*How to complete this task*: In the listing below, the lines starting with the line with "Task: Click blank" and going on through the line with "Where should I click to: Toggle" are to be reproduced exactly, and only those.
══════════════════════════════
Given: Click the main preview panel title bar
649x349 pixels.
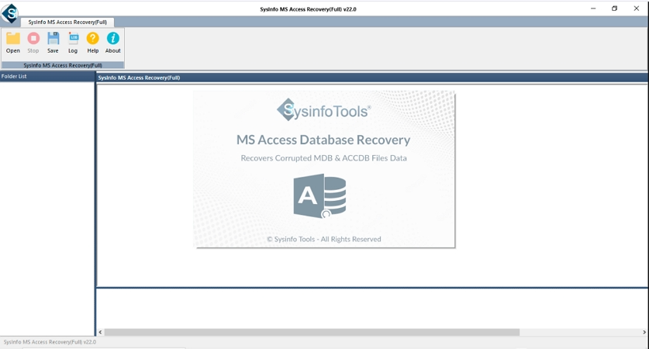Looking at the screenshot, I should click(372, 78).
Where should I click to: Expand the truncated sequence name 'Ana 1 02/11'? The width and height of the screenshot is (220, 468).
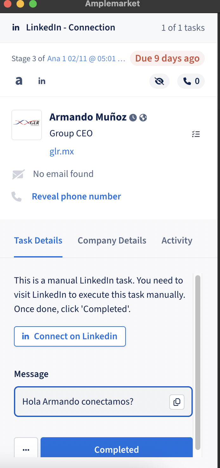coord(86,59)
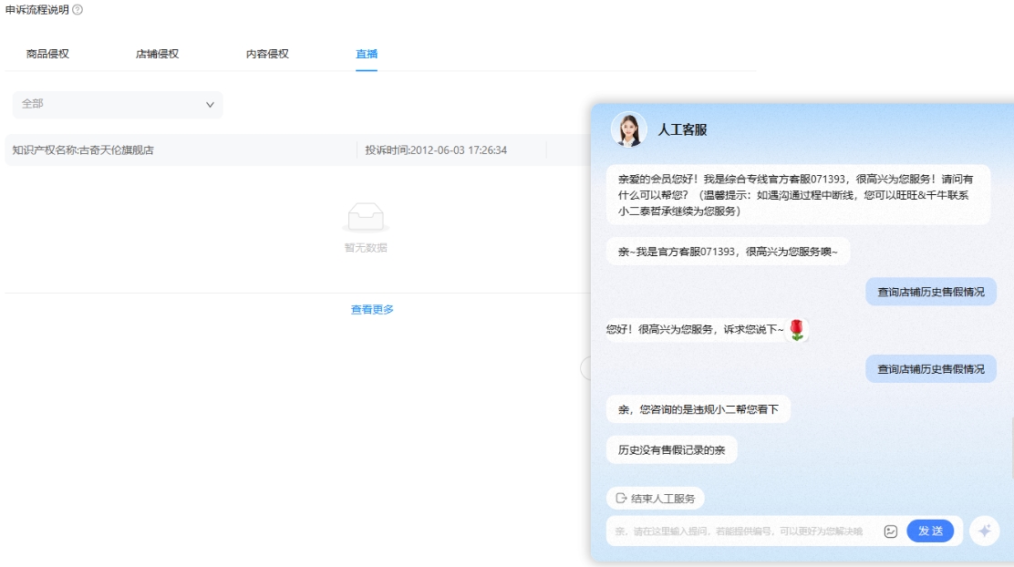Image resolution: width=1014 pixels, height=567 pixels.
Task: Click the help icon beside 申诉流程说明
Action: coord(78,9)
══════════════════════════════
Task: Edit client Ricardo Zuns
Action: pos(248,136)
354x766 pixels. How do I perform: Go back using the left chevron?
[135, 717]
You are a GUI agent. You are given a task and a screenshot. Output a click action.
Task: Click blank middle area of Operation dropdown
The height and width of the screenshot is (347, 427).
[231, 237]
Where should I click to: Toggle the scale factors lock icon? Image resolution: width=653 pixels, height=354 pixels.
══════════════════════════════
*Result for this exercise*:
Task: Click blank middle area of Operation dropdown
The height and width of the screenshot is (347, 427).
[231, 237]
Where should I click to: Toggle the scale factors lock icon? Image resolution: width=653 pixels, height=354 pixels.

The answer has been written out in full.